* _What you are asked to do_
Read the records below. Copy each line where the string "column" occurs.

(Excerpts from a dataset)
....

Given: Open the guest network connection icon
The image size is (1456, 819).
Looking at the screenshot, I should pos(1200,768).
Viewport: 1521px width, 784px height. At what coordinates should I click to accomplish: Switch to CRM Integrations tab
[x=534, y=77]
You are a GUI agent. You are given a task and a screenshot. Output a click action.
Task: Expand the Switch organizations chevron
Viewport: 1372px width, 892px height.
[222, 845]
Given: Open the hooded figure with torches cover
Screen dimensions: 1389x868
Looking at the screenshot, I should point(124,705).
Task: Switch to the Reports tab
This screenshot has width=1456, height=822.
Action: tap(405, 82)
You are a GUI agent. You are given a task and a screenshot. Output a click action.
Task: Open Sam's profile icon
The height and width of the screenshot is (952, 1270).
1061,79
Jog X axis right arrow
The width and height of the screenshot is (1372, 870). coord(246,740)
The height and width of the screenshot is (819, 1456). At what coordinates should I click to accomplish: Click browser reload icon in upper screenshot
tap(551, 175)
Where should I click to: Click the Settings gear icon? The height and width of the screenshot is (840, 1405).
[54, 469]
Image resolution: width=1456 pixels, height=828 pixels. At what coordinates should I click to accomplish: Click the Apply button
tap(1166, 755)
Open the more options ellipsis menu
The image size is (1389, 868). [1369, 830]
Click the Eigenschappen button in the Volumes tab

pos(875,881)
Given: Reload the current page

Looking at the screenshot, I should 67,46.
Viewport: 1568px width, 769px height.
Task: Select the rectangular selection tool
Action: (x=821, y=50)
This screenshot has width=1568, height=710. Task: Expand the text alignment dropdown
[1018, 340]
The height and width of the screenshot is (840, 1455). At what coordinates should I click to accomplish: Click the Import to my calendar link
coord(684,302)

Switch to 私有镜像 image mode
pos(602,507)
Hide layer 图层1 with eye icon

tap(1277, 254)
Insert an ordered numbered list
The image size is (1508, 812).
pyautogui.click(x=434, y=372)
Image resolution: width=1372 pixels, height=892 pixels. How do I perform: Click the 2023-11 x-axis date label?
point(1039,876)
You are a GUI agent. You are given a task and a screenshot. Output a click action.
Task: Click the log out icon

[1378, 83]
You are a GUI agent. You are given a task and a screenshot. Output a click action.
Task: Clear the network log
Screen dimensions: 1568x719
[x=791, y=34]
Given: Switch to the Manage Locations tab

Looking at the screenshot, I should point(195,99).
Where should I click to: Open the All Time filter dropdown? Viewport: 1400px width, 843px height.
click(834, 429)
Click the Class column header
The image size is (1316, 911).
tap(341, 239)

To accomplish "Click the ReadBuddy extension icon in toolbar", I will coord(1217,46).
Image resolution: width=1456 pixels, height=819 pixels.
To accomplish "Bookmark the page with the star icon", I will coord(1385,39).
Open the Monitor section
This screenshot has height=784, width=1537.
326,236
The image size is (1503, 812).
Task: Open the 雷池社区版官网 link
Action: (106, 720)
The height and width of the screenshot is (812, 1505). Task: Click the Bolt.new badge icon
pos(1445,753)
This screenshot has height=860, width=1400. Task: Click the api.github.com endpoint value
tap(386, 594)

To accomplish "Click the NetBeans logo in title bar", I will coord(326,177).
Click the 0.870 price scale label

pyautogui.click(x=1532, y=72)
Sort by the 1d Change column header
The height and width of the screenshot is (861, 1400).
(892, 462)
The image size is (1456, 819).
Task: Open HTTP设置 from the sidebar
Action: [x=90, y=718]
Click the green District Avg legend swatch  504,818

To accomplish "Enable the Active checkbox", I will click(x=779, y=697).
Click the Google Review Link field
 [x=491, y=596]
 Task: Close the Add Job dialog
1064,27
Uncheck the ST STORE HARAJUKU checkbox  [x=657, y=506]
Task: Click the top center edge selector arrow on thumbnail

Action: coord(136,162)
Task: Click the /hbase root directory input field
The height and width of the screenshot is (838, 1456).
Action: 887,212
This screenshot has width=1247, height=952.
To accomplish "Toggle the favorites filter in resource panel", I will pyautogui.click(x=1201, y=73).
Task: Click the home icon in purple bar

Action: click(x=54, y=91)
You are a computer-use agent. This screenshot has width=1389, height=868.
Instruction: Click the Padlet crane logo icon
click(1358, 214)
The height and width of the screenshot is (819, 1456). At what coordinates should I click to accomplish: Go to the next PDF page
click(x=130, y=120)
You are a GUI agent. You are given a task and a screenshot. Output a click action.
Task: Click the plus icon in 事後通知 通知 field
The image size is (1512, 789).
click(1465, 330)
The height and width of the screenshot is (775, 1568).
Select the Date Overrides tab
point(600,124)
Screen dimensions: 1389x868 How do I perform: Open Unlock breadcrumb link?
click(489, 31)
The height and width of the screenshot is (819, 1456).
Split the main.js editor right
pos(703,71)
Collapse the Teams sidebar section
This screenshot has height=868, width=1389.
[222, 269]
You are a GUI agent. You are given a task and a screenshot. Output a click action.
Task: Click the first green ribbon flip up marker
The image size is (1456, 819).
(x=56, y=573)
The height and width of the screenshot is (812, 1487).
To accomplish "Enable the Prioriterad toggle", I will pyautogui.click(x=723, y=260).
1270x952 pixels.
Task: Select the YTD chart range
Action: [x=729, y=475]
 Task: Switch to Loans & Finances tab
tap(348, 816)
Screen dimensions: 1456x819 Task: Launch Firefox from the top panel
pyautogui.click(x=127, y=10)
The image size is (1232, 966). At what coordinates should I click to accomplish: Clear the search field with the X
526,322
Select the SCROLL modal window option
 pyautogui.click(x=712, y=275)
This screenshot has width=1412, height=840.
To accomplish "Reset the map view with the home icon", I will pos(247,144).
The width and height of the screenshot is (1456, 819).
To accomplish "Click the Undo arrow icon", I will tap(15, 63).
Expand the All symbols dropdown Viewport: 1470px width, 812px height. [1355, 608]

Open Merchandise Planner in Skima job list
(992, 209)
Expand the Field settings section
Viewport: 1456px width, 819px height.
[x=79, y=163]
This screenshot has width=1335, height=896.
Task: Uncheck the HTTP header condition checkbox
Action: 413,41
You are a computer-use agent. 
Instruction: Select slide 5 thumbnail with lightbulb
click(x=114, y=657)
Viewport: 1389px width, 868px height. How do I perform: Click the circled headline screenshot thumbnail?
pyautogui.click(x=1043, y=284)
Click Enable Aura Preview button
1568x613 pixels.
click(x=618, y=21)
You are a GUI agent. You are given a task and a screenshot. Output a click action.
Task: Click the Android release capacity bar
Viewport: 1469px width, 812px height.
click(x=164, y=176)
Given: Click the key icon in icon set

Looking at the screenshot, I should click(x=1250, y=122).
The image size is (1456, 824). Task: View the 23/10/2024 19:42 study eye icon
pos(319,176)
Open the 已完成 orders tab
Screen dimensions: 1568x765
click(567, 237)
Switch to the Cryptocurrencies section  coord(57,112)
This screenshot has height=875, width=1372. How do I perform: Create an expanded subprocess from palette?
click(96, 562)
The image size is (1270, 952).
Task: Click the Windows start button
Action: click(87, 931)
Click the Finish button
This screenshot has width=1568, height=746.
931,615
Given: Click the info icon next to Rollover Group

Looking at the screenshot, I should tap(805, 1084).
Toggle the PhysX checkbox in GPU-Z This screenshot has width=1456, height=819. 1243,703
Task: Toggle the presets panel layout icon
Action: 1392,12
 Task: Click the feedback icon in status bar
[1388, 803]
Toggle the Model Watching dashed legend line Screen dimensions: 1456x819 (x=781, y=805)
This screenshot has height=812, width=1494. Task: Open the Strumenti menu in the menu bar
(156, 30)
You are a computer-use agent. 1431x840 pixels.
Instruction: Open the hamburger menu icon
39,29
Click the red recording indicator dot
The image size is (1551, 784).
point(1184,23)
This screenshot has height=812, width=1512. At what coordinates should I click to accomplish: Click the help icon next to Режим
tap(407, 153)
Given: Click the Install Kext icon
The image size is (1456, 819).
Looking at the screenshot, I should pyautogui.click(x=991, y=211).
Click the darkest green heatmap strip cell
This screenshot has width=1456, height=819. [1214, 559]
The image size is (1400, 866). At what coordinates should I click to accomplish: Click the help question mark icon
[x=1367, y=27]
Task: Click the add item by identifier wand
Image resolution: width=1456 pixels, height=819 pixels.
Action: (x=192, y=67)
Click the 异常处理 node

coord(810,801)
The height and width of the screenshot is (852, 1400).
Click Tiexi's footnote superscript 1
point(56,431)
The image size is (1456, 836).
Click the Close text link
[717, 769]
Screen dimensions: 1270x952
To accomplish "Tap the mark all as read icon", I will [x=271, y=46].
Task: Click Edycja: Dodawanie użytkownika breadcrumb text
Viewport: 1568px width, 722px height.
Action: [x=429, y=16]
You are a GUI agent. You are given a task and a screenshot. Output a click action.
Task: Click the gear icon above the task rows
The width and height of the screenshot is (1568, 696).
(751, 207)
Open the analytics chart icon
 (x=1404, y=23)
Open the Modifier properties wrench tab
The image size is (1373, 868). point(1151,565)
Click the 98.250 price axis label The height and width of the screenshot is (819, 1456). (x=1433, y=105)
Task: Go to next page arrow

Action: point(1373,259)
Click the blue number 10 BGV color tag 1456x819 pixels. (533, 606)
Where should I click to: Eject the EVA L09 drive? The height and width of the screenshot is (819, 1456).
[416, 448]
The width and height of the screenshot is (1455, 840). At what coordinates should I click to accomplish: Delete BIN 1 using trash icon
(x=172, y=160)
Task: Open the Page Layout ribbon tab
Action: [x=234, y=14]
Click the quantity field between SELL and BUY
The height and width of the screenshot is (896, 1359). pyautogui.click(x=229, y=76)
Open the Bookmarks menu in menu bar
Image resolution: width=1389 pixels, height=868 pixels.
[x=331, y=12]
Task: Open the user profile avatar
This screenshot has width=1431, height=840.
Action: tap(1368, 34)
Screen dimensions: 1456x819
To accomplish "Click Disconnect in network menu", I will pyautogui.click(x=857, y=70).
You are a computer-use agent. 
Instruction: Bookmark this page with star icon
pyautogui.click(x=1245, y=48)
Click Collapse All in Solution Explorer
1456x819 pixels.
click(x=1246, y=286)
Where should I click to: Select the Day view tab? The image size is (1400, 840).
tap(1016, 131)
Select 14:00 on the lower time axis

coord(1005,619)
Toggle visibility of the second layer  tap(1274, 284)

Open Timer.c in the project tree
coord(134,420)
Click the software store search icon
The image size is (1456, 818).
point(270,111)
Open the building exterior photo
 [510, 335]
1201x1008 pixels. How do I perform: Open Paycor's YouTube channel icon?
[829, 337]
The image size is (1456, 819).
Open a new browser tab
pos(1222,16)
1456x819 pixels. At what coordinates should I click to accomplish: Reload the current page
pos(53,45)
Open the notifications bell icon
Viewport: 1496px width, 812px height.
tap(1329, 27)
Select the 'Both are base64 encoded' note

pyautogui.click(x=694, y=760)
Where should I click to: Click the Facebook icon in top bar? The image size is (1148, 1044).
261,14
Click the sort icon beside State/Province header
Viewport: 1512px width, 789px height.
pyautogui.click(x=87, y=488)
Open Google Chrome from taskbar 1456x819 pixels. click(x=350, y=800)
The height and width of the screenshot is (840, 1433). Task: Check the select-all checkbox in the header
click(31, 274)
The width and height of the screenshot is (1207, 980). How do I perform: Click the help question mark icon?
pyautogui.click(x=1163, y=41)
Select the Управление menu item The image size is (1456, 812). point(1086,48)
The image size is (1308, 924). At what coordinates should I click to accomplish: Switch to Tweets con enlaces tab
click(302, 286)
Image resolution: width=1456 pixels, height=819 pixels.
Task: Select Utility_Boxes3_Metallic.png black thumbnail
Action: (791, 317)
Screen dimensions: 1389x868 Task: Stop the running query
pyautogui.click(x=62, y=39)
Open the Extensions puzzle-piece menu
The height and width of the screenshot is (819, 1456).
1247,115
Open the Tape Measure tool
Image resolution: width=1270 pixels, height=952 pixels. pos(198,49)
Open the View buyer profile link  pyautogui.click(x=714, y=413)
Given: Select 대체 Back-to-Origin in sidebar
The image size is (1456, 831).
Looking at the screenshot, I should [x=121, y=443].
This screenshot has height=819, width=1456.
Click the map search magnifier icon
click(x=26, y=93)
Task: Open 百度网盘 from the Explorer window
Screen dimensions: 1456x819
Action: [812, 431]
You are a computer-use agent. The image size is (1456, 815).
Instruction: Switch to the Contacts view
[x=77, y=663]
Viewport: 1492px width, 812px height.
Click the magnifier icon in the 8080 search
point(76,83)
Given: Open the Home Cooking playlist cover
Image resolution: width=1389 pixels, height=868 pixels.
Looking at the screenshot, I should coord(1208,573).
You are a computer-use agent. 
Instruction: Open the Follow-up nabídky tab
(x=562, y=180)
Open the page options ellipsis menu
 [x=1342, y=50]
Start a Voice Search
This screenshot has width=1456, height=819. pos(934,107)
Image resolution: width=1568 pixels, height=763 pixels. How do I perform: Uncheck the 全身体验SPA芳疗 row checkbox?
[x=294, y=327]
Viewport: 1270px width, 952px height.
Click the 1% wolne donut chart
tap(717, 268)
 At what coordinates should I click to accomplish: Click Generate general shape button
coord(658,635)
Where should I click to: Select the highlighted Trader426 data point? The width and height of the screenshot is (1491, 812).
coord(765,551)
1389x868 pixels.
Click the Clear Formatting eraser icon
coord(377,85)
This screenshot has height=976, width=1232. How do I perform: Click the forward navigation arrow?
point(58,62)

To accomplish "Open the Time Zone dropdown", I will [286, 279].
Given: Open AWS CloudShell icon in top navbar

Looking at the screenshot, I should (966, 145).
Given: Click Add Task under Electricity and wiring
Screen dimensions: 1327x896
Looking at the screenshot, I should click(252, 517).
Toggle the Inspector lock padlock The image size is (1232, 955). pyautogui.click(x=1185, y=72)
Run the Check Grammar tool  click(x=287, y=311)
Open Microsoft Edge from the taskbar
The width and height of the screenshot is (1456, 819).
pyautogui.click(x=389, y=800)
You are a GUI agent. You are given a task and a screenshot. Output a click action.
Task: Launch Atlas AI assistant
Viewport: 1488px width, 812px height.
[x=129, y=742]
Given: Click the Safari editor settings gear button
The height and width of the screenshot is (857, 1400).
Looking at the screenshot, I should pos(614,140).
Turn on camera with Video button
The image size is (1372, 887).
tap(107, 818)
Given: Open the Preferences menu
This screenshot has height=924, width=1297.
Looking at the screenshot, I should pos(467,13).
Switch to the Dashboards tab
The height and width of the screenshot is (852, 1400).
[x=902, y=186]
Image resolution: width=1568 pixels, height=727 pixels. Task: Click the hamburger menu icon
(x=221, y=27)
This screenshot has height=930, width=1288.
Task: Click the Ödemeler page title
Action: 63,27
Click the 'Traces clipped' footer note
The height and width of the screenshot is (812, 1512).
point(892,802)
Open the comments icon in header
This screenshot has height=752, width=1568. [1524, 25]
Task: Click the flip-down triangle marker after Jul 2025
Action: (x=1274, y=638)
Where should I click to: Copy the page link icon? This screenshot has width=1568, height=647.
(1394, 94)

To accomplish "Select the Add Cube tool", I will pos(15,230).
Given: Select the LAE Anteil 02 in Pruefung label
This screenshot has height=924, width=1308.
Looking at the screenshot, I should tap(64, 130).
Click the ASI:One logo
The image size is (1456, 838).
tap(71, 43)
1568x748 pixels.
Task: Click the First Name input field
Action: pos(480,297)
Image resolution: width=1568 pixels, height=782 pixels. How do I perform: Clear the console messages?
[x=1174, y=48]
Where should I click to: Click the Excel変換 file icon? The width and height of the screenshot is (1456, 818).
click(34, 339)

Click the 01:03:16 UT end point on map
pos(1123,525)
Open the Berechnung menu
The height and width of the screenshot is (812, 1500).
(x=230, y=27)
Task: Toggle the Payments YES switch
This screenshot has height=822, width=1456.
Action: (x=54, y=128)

....

* _Worked solution_
Click the Class column header
Sort by the 1d Change column header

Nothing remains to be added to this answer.